As Brooklyn Museum contemporary art curator Eugenie Tsai put it, “His work speaks to the nomadic life.”
Suh, one of the most prominent Korean artists working today, made his name with large, distinctive works made out of fabric that depict spaces he has lived in, sometimes at their original scale, as well as similarly constructed appliances (a stove, a radiator) and household items.
These works have been exhibited around the world, at the Brooklyn Museum — where in 2019 Tsai showed “The Perfect Home II” (2003) — and elsewhere, where they are often surrounded by rapt viewers.
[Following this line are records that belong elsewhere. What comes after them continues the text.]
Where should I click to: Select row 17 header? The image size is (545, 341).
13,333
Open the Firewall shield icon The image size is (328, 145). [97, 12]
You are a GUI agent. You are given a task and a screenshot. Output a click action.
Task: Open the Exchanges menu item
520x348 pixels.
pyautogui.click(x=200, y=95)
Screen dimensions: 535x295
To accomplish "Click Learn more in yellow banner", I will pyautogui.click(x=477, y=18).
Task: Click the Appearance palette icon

Whatever else he does, “People say, ‘Oh, I came to see the fabric pieces,’” said Suh, 60, smiling slightly on a video call from his home in London. After years of toggling between New York and London, he settled in the latter city to raise a family.
Suh initially tried working with silk to make the fabric pieces. But it was expensive, so he went instead with a polyester thread that has a diaphanous quality, as well as a link to his culture.
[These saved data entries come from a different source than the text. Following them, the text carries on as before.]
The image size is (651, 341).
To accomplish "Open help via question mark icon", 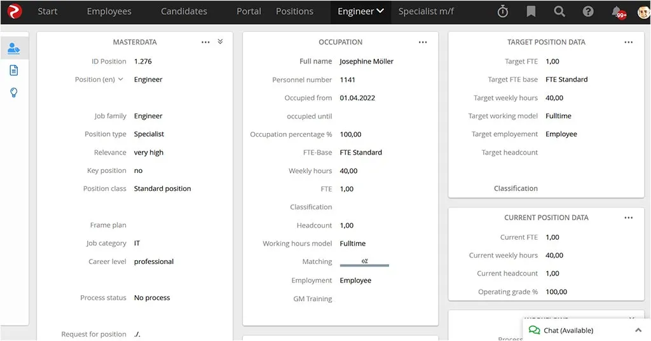I will (588, 11).
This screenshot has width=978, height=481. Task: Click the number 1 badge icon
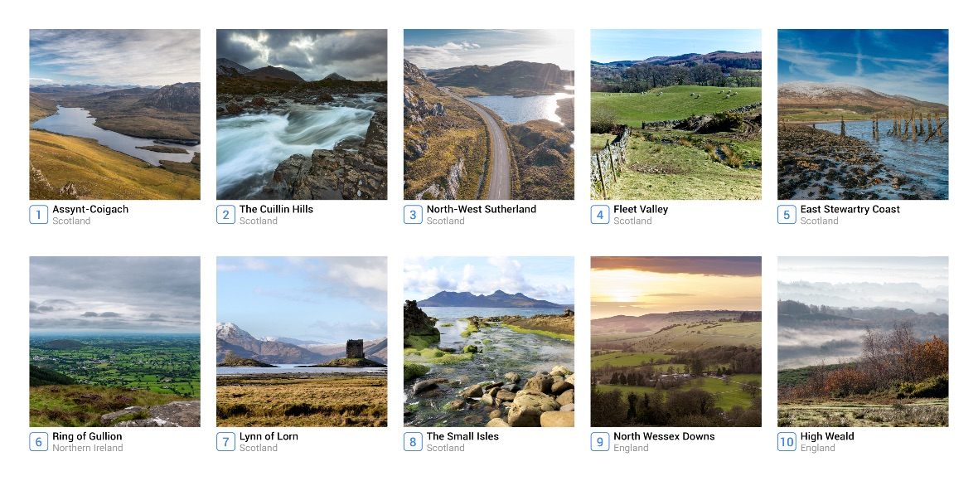click(39, 215)
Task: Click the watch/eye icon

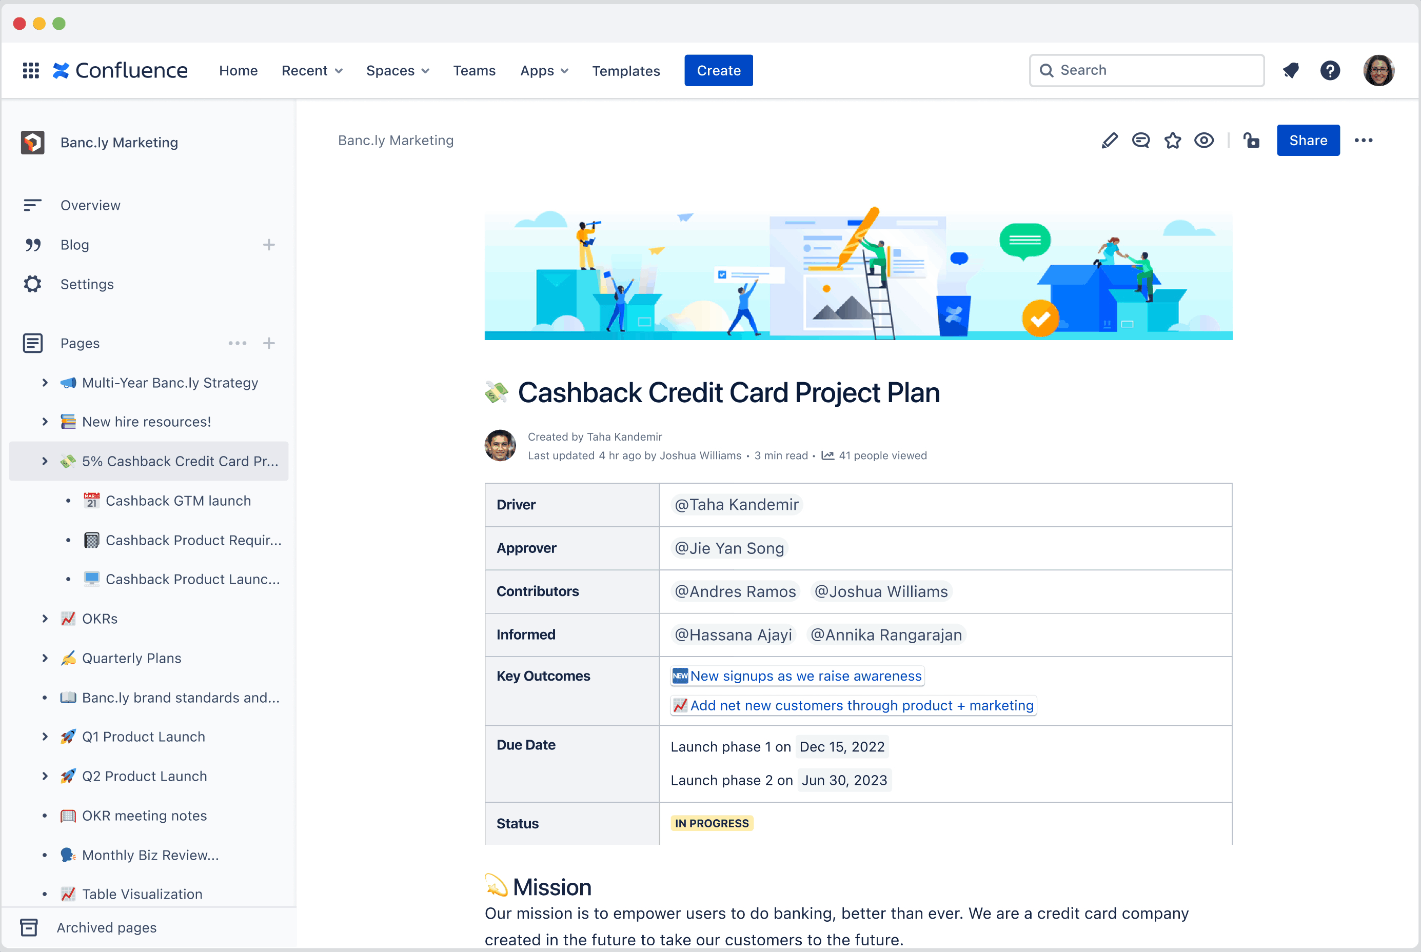Action: (1204, 139)
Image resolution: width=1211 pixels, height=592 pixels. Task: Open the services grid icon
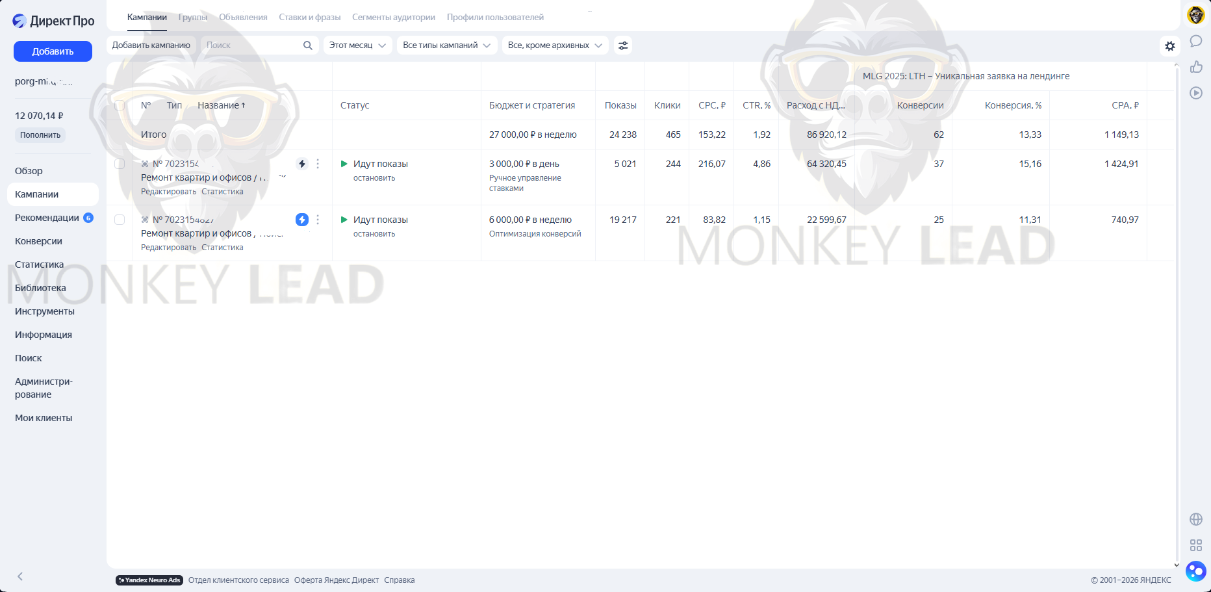[x=1195, y=545]
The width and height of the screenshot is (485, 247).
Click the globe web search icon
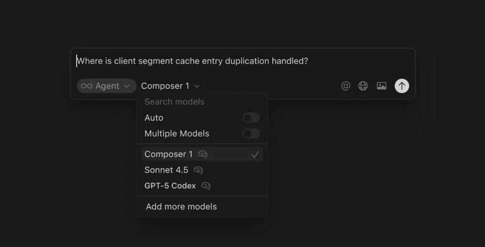[363, 86]
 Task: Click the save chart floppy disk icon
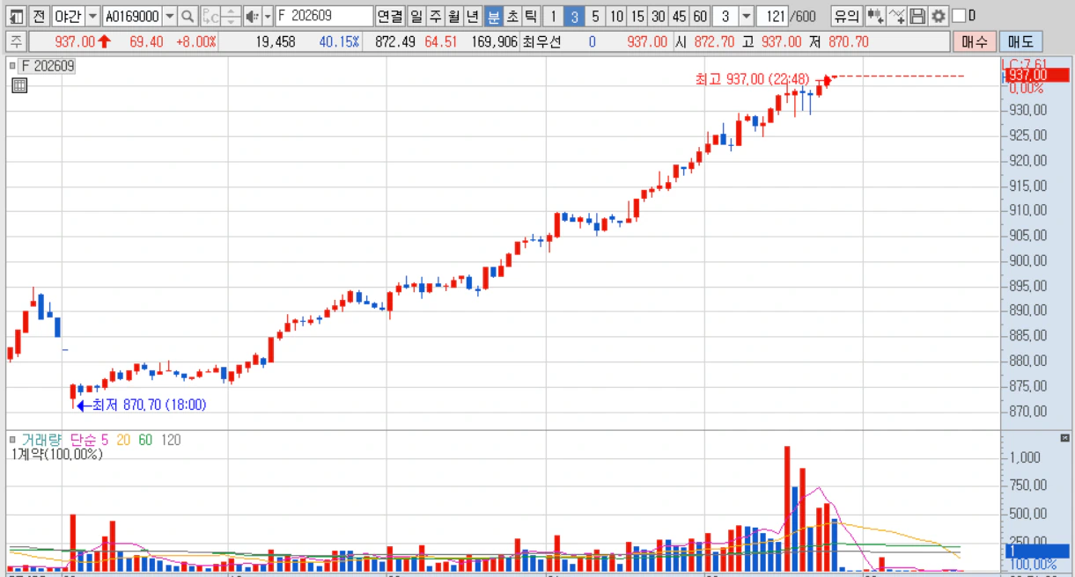pyautogui.click(x=917, y=16)
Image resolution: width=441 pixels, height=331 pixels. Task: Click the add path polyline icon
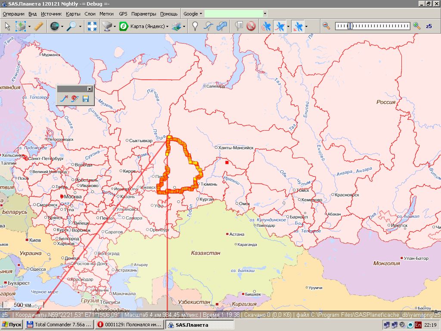click(x=208, y=26)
“I picked a fabric that is used to make a traditional Korean costume for summer that looks like organza,” Suh said. “Transparency was very important.”
The contrast between the size of some of the works and their light and airy appearance is part of their fascination. “They’re about scale, but not about dominance,” Tsai said.
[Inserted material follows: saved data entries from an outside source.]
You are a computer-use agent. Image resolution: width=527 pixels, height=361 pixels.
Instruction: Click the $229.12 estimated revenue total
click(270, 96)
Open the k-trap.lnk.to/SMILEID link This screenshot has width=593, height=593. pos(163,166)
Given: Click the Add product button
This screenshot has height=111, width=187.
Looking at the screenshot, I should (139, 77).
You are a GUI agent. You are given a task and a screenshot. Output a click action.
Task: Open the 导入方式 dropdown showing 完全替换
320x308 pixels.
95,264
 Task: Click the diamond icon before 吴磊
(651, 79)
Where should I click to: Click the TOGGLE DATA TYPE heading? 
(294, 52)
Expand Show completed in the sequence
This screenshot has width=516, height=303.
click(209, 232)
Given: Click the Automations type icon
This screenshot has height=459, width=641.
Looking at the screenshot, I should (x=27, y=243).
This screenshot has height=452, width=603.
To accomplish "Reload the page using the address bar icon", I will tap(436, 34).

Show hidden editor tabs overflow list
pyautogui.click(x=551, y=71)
Cleveland-area collector Scott Mueller owns several of Suh’s works. The fabric pieces “have a ghostlike quality,” he said. “It’s like visions of your past.”
For his art-filled property, Mueller has also commissioned Suh to construct “Magpie’s Nest,” a version of Suh’s childhood home built out of twigs. “It’ll be one hell of a birdhouse,” Mueller added.
The specific details of Suh’s installations serve only to make them more universal.
“Everyone comes from somewhere,” said Miyoung Lee, a New York collector who is also a friend of Suh’s. “You don’t need the same exact background to make a connection with his work.”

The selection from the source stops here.